[Collected data]
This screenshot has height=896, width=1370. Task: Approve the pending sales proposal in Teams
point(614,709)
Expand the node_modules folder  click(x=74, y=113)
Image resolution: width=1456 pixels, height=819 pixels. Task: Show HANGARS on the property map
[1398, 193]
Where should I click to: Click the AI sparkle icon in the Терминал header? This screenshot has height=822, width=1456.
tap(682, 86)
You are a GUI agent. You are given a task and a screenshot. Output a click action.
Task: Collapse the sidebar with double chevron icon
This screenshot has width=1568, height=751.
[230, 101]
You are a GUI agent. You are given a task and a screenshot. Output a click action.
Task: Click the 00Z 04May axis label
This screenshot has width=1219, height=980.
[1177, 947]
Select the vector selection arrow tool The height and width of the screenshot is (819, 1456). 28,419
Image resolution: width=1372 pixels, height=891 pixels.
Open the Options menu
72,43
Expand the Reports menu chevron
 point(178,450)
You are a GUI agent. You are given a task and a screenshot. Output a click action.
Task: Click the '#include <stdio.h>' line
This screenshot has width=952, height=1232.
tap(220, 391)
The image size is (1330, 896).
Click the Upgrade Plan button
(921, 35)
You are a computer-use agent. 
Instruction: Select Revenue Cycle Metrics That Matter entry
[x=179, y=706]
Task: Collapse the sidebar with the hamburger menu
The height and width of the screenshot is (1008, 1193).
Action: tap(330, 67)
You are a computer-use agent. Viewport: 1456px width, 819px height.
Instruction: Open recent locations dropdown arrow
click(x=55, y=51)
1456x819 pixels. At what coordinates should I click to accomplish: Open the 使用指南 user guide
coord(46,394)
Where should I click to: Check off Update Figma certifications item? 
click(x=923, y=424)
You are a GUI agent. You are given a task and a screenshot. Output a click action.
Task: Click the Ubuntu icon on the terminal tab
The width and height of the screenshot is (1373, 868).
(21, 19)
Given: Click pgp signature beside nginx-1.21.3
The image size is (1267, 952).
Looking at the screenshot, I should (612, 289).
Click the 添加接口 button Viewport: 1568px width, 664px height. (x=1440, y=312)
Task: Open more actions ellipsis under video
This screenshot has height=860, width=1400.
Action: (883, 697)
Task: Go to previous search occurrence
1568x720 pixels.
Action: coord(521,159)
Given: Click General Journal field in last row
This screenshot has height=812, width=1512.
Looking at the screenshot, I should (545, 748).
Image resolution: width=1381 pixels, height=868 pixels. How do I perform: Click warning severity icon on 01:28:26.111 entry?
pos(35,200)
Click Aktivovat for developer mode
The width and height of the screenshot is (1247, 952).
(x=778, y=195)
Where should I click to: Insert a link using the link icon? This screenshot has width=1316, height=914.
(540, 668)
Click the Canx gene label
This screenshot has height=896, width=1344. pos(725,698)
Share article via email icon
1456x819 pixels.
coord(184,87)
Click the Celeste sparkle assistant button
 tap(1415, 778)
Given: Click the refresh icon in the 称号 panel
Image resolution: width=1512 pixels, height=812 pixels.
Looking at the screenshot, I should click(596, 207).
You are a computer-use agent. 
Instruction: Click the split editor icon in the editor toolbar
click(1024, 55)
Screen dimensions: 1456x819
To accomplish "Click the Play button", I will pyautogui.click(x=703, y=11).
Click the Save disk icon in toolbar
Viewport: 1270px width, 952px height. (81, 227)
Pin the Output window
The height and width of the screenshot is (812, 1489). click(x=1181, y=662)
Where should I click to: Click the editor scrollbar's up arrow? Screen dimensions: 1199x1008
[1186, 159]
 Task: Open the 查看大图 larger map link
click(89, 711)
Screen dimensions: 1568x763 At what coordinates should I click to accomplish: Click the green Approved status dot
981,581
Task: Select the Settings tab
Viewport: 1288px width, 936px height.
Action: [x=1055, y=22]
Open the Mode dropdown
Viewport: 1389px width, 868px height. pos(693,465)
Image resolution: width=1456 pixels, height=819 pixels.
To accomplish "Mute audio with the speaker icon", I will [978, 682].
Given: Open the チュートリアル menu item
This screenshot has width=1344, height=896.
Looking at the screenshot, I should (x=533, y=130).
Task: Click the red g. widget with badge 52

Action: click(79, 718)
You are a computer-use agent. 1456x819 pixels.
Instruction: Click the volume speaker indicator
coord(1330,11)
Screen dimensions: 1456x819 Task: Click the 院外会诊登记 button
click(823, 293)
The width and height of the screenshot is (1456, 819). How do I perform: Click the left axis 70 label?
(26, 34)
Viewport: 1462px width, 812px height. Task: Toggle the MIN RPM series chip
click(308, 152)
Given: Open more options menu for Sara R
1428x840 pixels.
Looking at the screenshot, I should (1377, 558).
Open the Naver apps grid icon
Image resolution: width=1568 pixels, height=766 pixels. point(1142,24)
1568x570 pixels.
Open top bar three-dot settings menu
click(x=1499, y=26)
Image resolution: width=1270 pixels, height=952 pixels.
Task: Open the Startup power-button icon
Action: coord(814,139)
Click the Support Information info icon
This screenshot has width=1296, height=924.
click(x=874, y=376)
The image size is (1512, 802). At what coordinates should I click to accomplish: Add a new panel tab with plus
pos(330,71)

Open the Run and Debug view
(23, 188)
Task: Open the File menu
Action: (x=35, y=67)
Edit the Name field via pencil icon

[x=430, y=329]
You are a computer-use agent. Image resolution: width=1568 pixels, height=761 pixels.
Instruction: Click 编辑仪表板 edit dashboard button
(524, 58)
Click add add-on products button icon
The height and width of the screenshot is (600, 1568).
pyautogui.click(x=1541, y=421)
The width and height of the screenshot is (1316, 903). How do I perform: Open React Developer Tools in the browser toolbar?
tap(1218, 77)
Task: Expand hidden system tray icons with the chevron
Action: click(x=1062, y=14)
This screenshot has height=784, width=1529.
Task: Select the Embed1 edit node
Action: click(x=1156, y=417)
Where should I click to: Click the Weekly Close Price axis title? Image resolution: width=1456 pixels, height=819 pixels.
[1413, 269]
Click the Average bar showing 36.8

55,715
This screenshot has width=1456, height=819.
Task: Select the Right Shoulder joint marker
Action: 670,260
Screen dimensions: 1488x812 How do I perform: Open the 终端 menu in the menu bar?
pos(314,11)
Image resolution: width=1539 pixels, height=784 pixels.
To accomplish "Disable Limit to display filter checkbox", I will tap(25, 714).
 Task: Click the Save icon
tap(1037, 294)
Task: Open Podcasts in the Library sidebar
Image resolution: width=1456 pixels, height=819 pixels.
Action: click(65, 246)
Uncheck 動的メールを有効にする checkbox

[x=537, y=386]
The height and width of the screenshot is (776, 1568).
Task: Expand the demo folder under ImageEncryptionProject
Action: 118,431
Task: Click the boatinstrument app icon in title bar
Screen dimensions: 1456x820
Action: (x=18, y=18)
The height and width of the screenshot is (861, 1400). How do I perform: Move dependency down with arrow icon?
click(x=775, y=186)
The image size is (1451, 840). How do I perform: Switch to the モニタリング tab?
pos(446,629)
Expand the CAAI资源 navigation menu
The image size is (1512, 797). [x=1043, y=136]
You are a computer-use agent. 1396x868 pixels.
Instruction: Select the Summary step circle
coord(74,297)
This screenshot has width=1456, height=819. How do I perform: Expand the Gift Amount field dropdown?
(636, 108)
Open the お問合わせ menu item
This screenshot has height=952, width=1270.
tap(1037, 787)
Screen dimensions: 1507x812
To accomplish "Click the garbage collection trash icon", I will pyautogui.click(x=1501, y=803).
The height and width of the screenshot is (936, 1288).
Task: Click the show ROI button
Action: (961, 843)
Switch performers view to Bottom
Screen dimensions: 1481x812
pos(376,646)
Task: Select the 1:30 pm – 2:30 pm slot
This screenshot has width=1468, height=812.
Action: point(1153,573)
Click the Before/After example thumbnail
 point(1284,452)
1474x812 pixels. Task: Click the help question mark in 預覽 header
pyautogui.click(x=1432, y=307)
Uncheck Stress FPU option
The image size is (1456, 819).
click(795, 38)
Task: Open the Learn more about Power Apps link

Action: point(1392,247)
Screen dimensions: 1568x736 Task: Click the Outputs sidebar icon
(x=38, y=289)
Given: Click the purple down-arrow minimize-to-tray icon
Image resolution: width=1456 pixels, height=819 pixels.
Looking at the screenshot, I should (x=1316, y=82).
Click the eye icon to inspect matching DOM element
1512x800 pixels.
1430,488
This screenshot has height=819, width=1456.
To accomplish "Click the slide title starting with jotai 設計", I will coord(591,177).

### Work order:
Look above for the line with "Expand the CAAI资源 navigation menu" and the line with "Screen dimensions: 1507x812". Retype those two lines and every line between them exactly, adding nothing.

### Expected output:
Expand the CAAI资源 navigation menu
The image size is (1512, 797). [x=1043, y=136]
You are a computer-use agent. 1396x868 pixels.
Instruction: Select the Summary step circle
coord(74,297)
This screenshot has width=1456, height=819. How do I perform: Expand the Gift Amount field dropdown?
(636, 108)
Open the お問合わせ menu item
This screenshot has height=952, width=1270.
tap(1037, 787)
Screen dimensions: 1507x812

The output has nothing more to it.